* ASSIGNMENT: Starting at the line with "This screenshot has height=657, width=730." and stopping at the final line, retype the data below exactly; do not carry over any pictures.

_____

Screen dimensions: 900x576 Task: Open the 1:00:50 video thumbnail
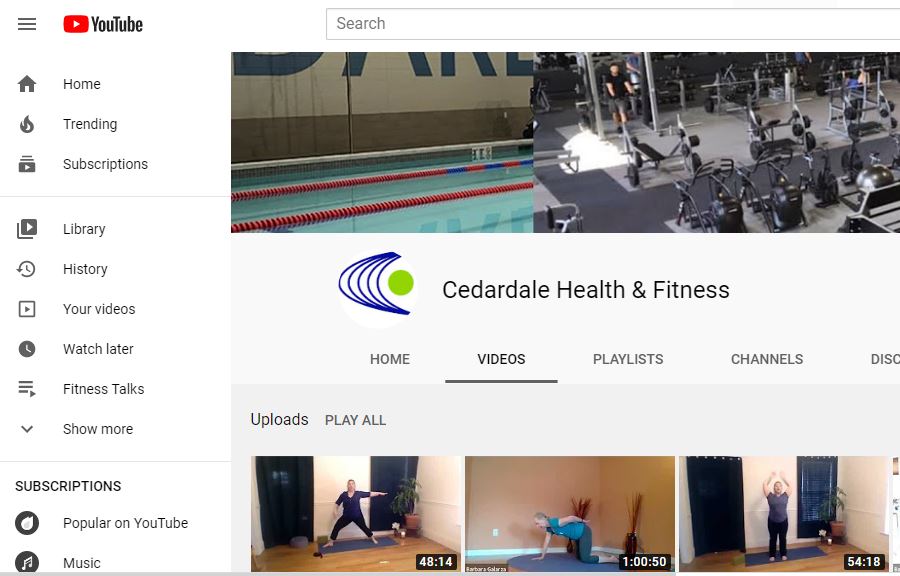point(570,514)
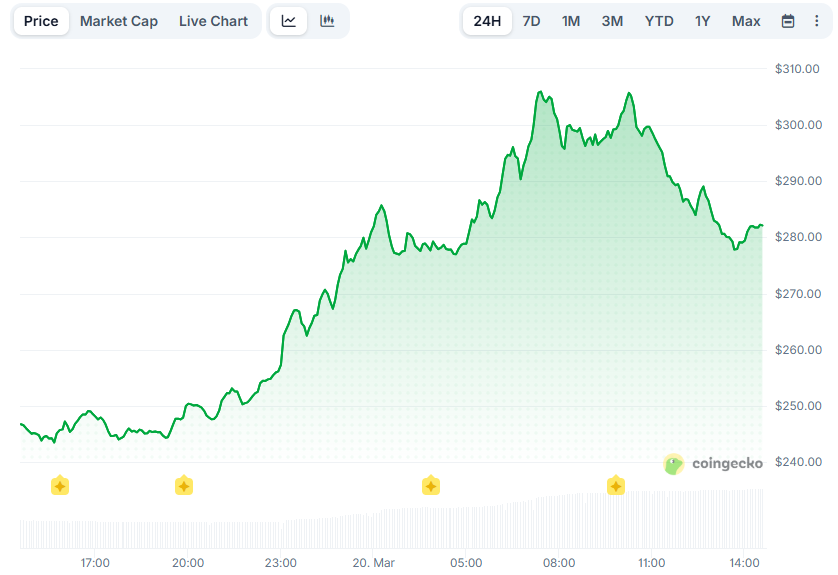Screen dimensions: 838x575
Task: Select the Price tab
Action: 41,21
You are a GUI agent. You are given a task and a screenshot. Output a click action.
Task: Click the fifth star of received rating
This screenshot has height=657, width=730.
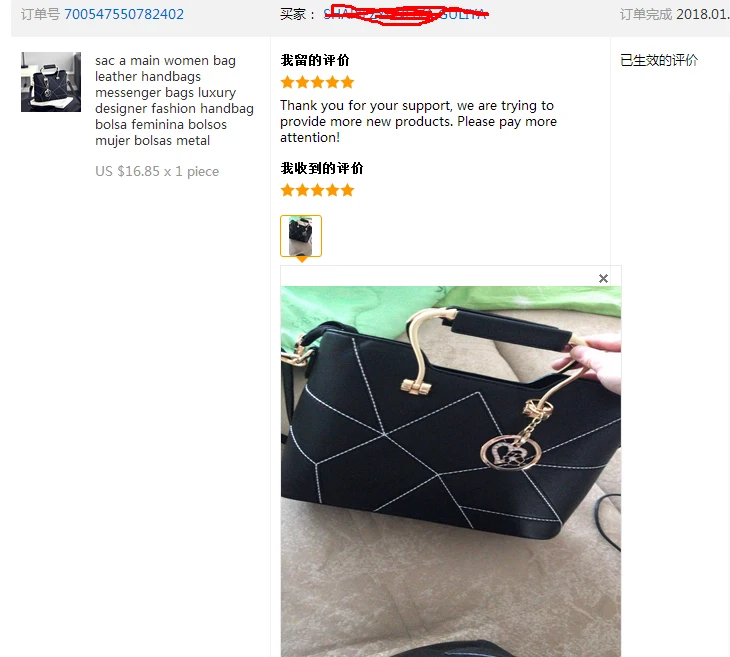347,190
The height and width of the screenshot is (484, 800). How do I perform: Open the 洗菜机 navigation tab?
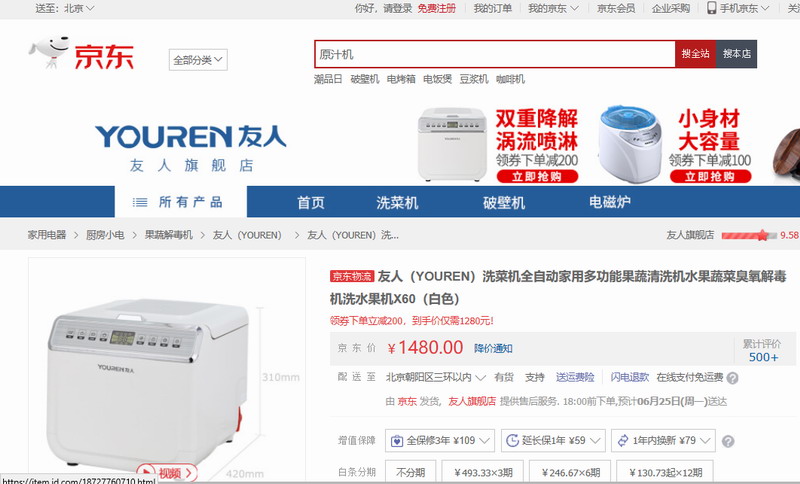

_____

* EXERCISE RESULT:
This screenshot has height=657, width=730.
347,190
The height and width of the screenshot is (484, 800). How do I perform: Open the 洗菜机 navigation tab?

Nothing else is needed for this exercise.